OPNsense Forum
English Forums => General Discussion => Topic started by: smallsam on September 29, 2019, 02:33:48 am
-
I have two issues that I'd like to solve and have some ideas of how we might solve them. Any feedback on alternative workarounds or how we could progress these ideas would be welcome.
My ISP (Aussie Broadband, in Australia) is a retail service provider that wholesales the Australia NBN network. This NBN network uses many last mile technologies, including VDSL2 (FTTN), DOCSISxx (NFC) and FTTP amongst others. Some of these last mile technologies, specifically the DSL and DOCSIS based tech use fairly unreliable copper links and as such many, including myself suffer from frequent physical layer issues.
Unfortunately due to the nature of the network (the mixed technologies), the provider doesn't have insight into drop outs (e.g. loss of DSL sync). They also use IPoE rather than use a PPPoE tunnel. This means they effectively see a layer 2 service to each of their customers (often fairly lossy due to the drop outs) regardless of last mile technology.
I use a VDSL2 modem bridged to my x86 opnsense box like many others and the VDSL2 sync drops are not seen by opnsense.
When the ISP provided modem is in place, the DSL sync drop out causes the modem to restart the interface and re-DHCP. The ISP uses their DHCP logs to infer when the physical link might be dropping.
This leads to 2 issues:
1. When I have the opnsense box in place and I have such drop outs, the ISP does not believe me and are unable to escalate the fault. For _very_ unreliable connections, the wholesaler does raise a fault, but this is for something very severe (don't quote me on this), something like 10 drops in 24 hrs. This forces me to swop back in the ISP provided modem, often for weeks on end. This limits the complexity of my network, as I need it to be compatible with migration back to the ISP modem.
2. During some outages, the ISP will bounce the DSLAM port without expiring the DHCP lease, relying on the modem to re-DHCP. With opnsense being the DHCP client, this doesn't happen and I have to manually renew the lease.
A few solutions come to mind:
1. Replacing the VDSL2 modem and opnsense box with an all-in-one device that has a real VDSL2 interface so can handle the loss of sync more intelligently. Cisco etc comes to mind. I don't want to do this, as I like opnsense.

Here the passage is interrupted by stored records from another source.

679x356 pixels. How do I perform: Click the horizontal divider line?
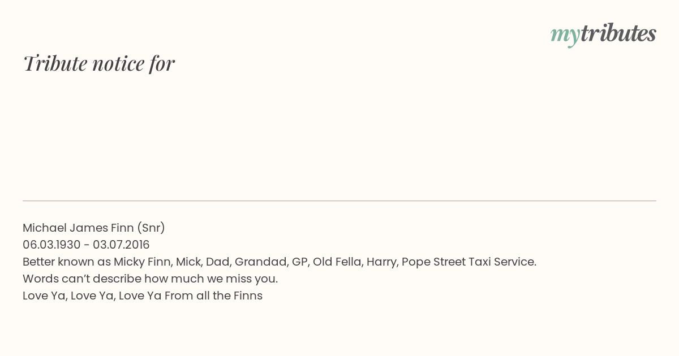coord(340,201)
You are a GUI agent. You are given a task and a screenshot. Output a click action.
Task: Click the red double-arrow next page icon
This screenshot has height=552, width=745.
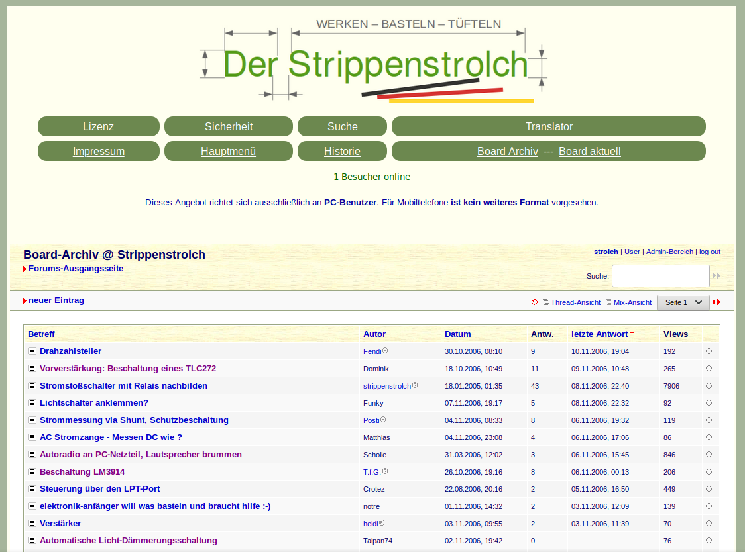(x=716, y=302)
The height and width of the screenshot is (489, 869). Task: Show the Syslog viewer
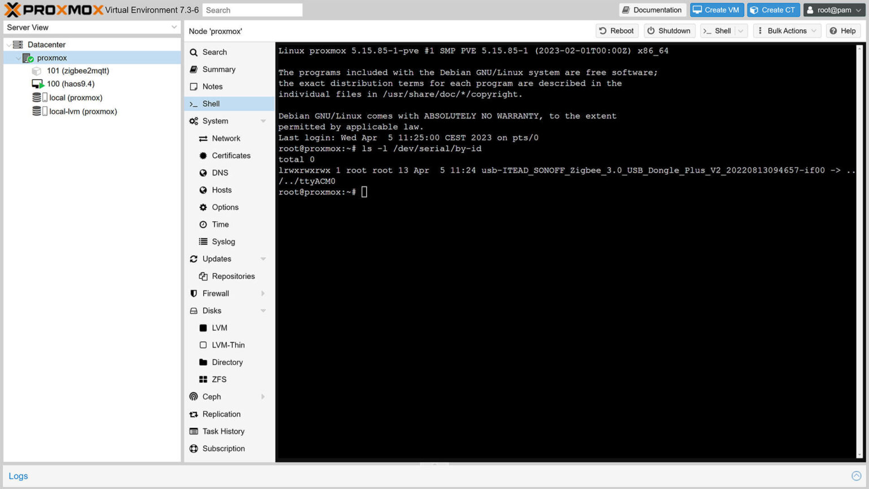(x=223, y=242)
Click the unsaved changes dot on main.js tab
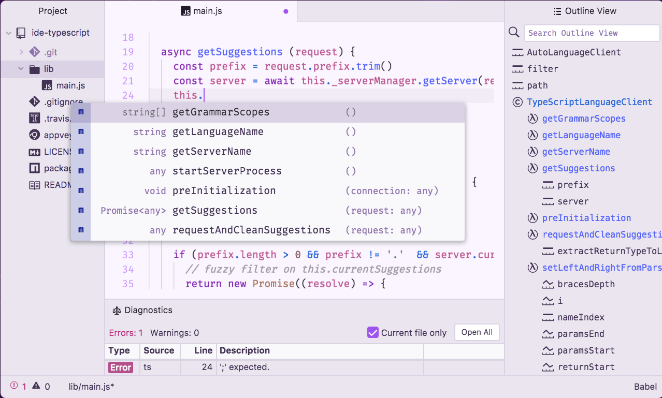The image size is (662, 398). [285, 11]
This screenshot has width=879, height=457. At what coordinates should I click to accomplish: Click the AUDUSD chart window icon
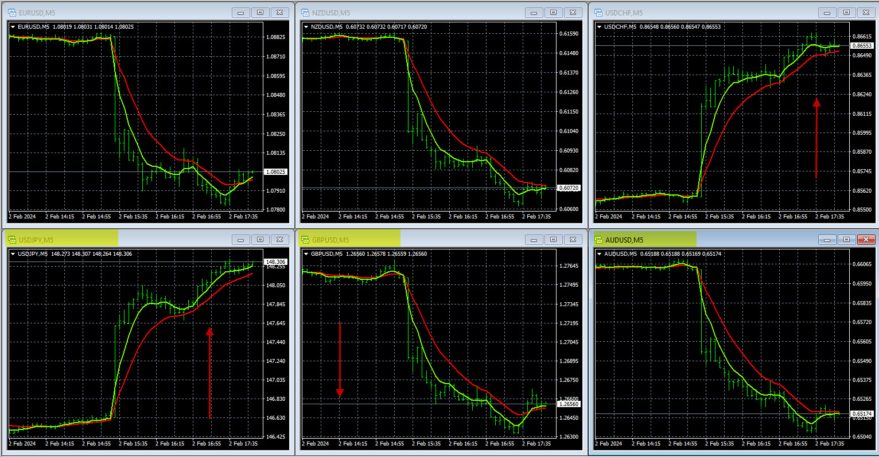coord(598,240)
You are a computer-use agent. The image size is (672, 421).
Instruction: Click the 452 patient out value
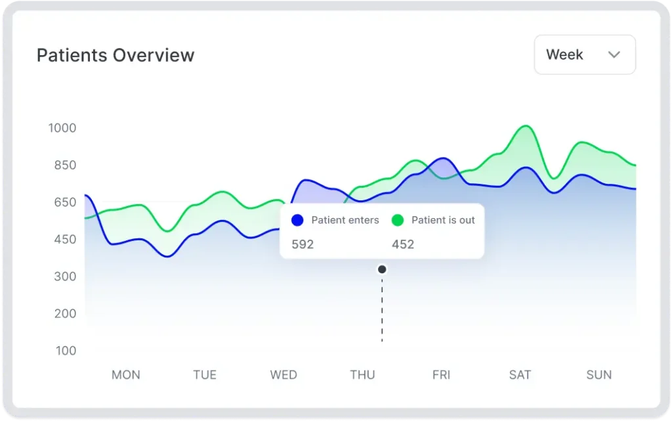click(x=403, y=245)
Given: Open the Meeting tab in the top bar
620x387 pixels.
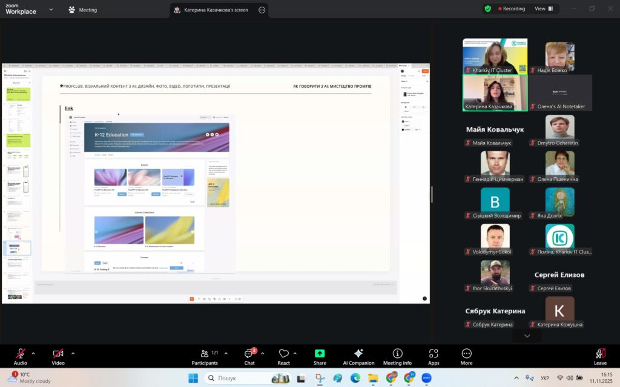Looking at the screenshot, I should pyautogui.click(x=83, y=10).
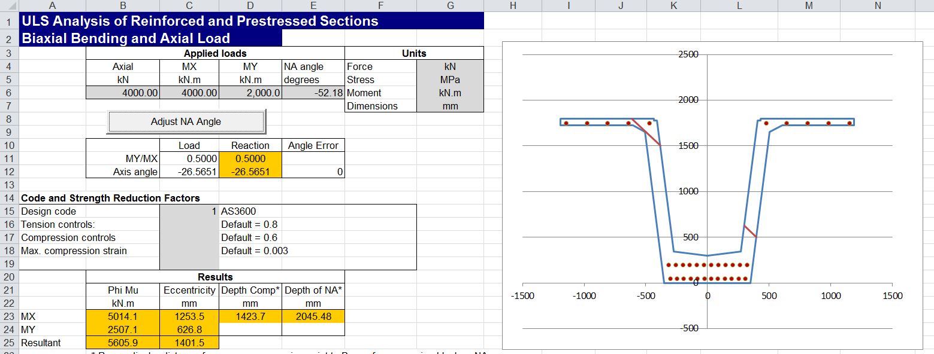Select the Axial load cell showing 4000.00
The image size is (934, 354).
coord(123,93)
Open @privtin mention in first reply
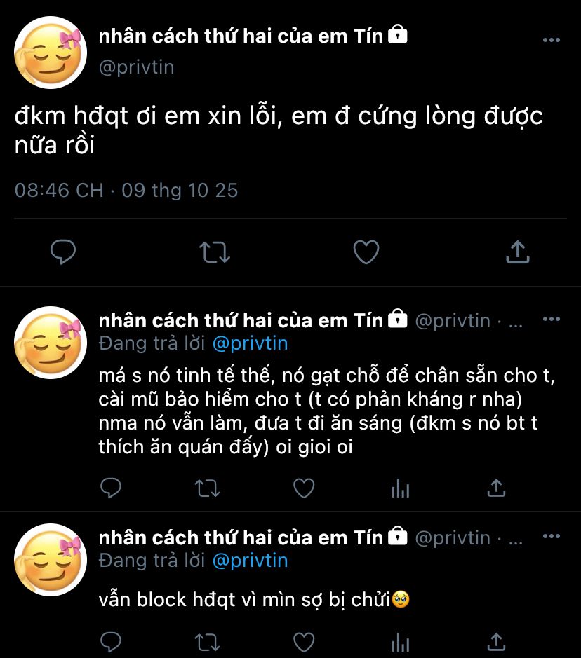 pyautogui.click(x=250, y=344)
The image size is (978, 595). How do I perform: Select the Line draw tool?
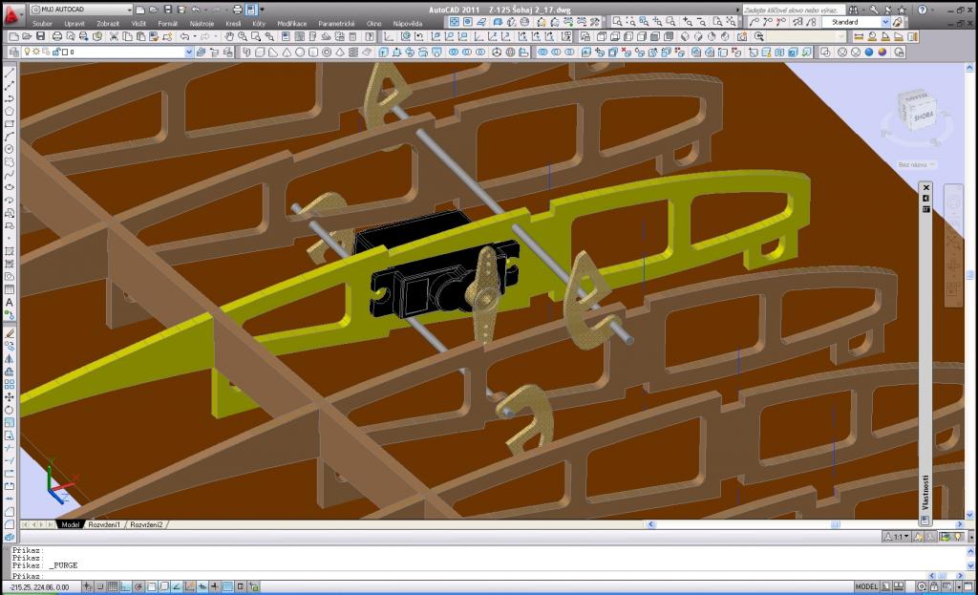tap(10, 74)
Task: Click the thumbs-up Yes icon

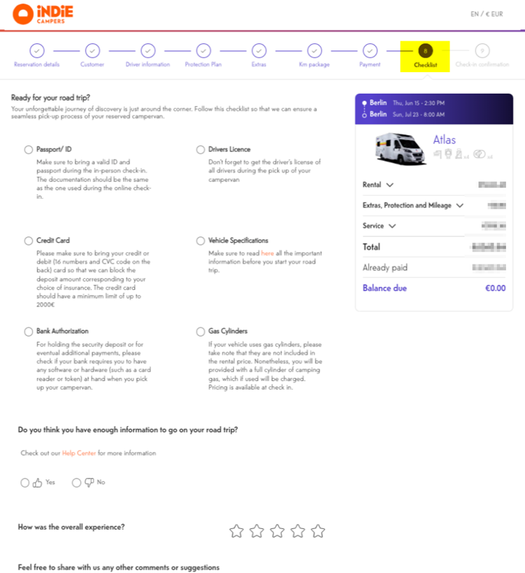Action: [x=36, y=482]
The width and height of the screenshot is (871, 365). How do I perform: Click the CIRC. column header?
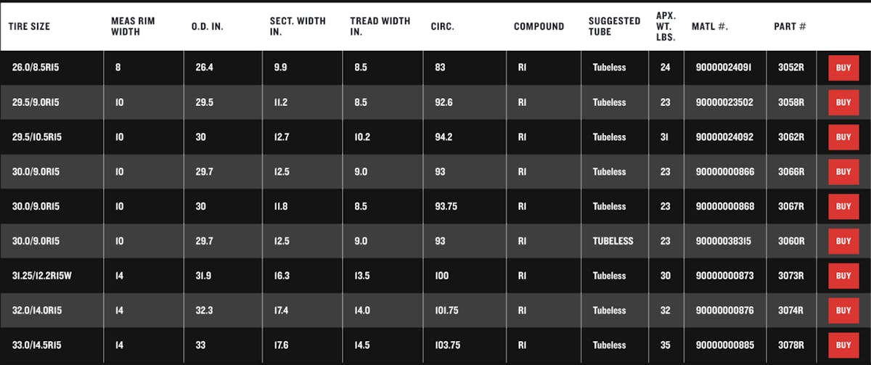click(444, 27)
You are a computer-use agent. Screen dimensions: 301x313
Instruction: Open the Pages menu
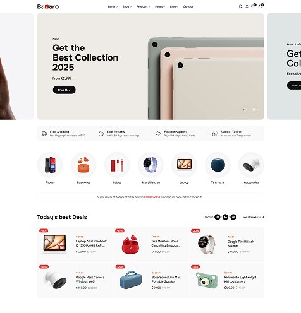click(160, 6)
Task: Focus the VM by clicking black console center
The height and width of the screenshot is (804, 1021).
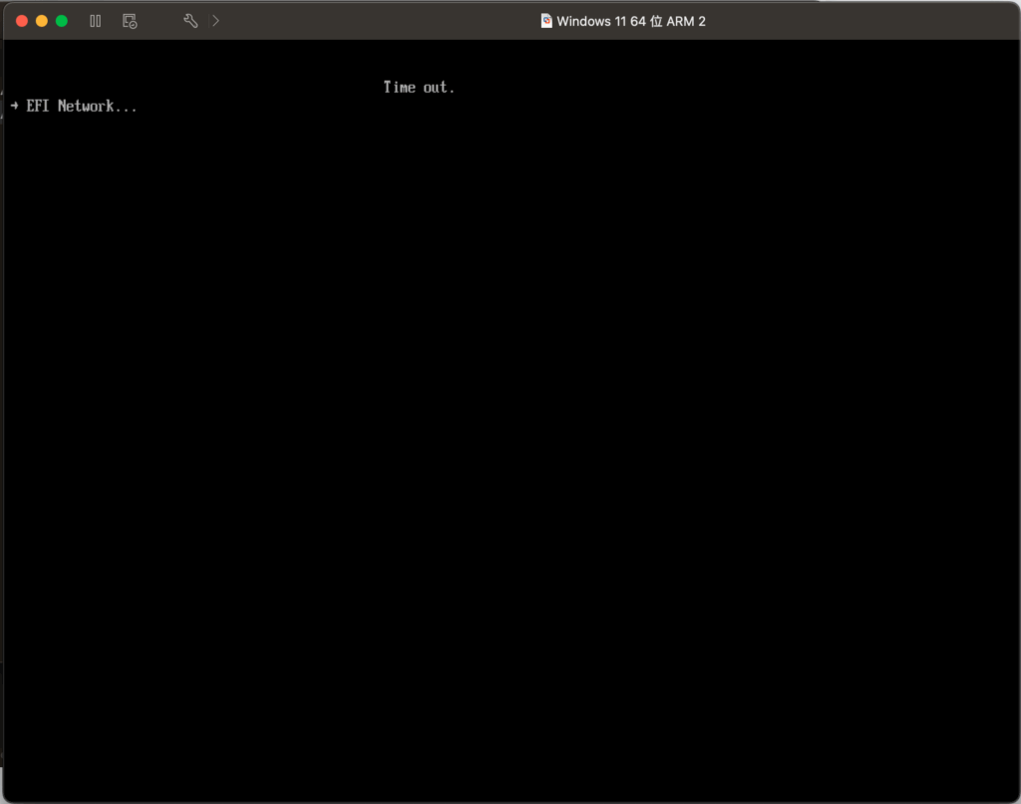Action: (x=511, y=419)
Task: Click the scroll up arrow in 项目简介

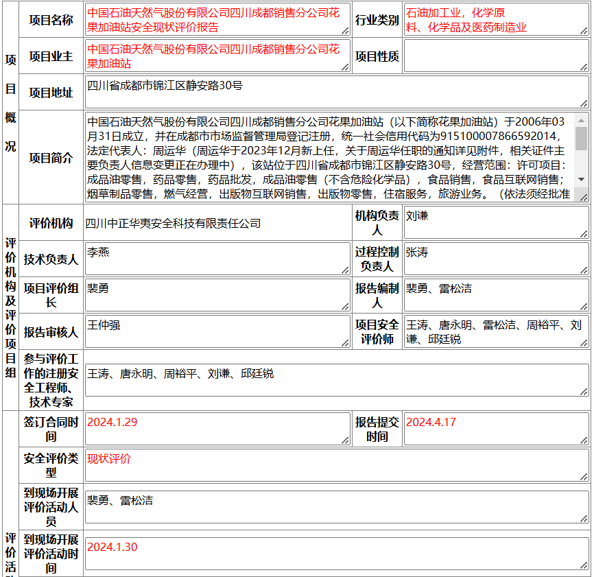Action: click(x=581, y=121)
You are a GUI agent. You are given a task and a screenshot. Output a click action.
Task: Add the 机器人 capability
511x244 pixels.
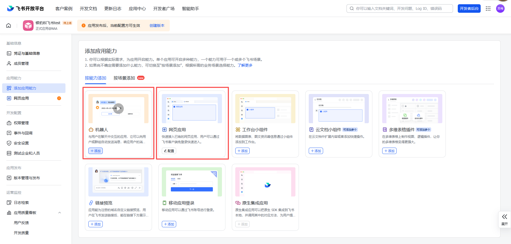pos(96,151)
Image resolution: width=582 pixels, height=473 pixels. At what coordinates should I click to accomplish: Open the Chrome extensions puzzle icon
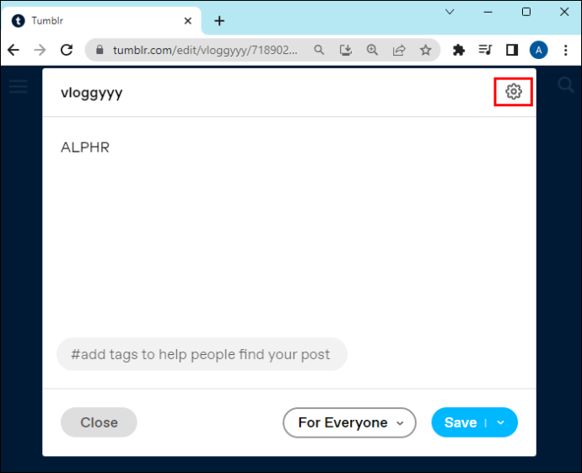click(x=459, y=50)
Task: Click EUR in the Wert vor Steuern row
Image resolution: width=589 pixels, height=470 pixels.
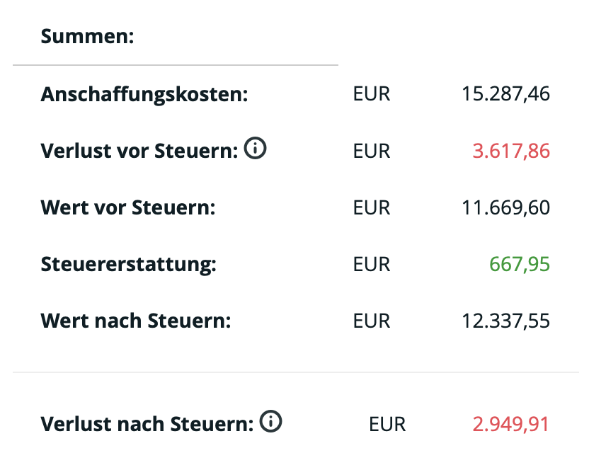Action: click(x=372, y=207)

2. Somehow instruct the opnsense box to re-DHCP when the modem loses sync/regains sync.
a) Gateway pinger timeout could infer loss of sync, though the timing isn't as good as the sync coming back up. DHCP could be repeatedly retried, this would solve problems 1 + 2 as long as the gateway pinger interval is sufficiently short to detect a sync down/up event.
b) Watching syslog messages from the modem, when a sync up log message is logged, then re-DHCP.
In terms of performance 2b would be best as it only attempts the DHCP when the link is actually back up but is very hard to setup and/or generalise for other users/modems.
Proposal
My proposal would be to add an option to the gateway pinger, that for a DHCP interface (or perhaps even PPPoE) intefaces that when the pinger times out, that it would repeatedly attempt DHCP until a DHCP renewal can be processed or perhaps easier to implement might be to down/up the interface during such an event.
Hopefully this would serve to improve reliability for those behind a wide variety of bridged modems and connection types and allow me to embrace opnsense in my network!